Agassiz's studies of living fishes led him naturally into a study of fossil fishes, which was further spurred by a meeting with Georges Cuvier in 1831. In 1832 he was appointed professor of natural history at the University of Neuchâtel, and it was there that he completed his monumental Recherches sur les poissons fossiles (Research on Fossil Fish), which was published in six volumes between 1833 and 1843. Magnificently illustrated, the work contained almost everything then known about fossil fishes. In it, Agassiz divided the fishes into four groups -- Ganoids, Placoids, Cycloids, and Ctenoids -- based on the nature of their scales and other dermal appendages. In 1836, the Geological Society of London awarded its Wollaston Medal to Agassiz in recognition for his work in fossil ichthyology. In 1838, he was elected a foreign member of the Royal Society. Agassiz also studied fossil invertebrates, and his Études critiques sur les mollusques fossiles (Critical Studies of Fossil Molluscs) was published between 1840 and 1845. His Nomenclator Zoologicus, an annotated list of all generic names used in zoological nomenclature since Linnaeus, was published between 1842 and 1846.

★ ★ ★ ★ ★

> Exercise details
According to the passage on Agassiz, what four groups did he divide fishes into in his work on fossil fishes?

> Dataset extract

★ ★ ★ ★ ★

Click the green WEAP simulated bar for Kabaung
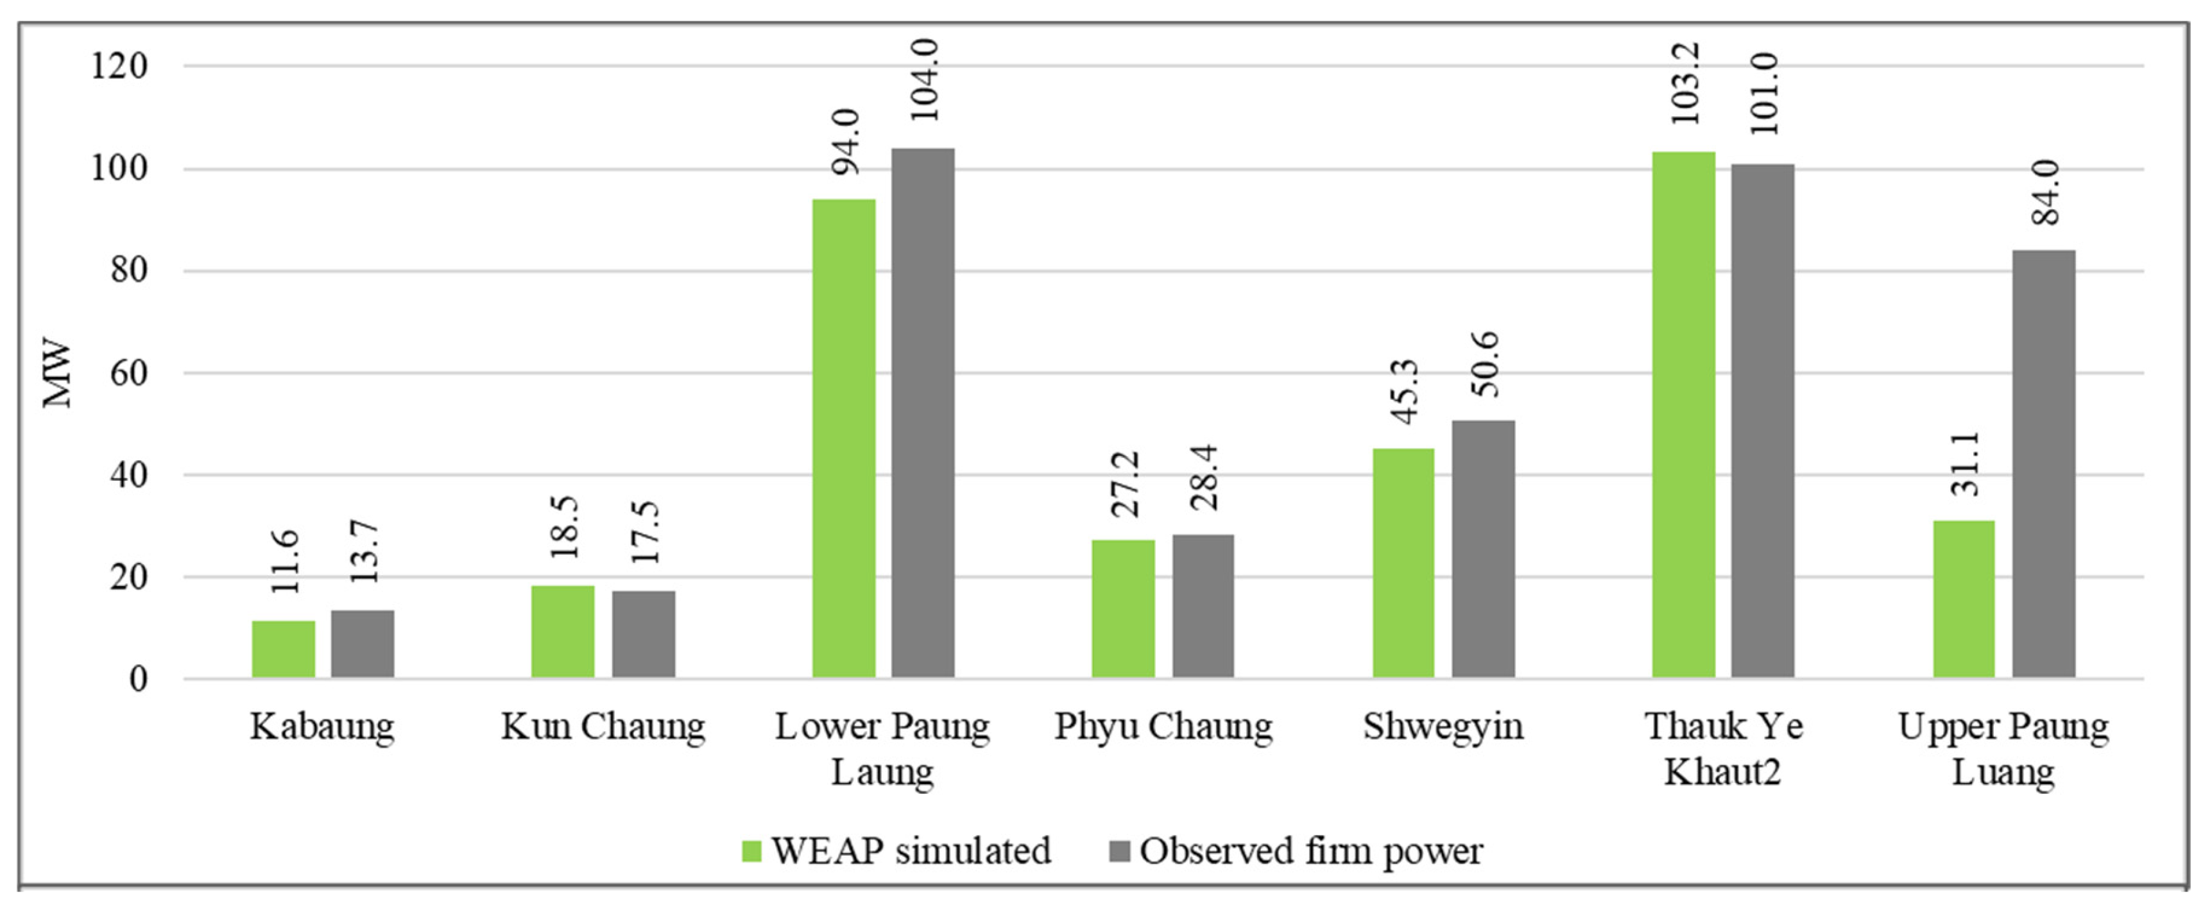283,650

★ ★ ★ ★ ★

> Written response
Ganoids, Placoids, Cycloids, and Ctenoids.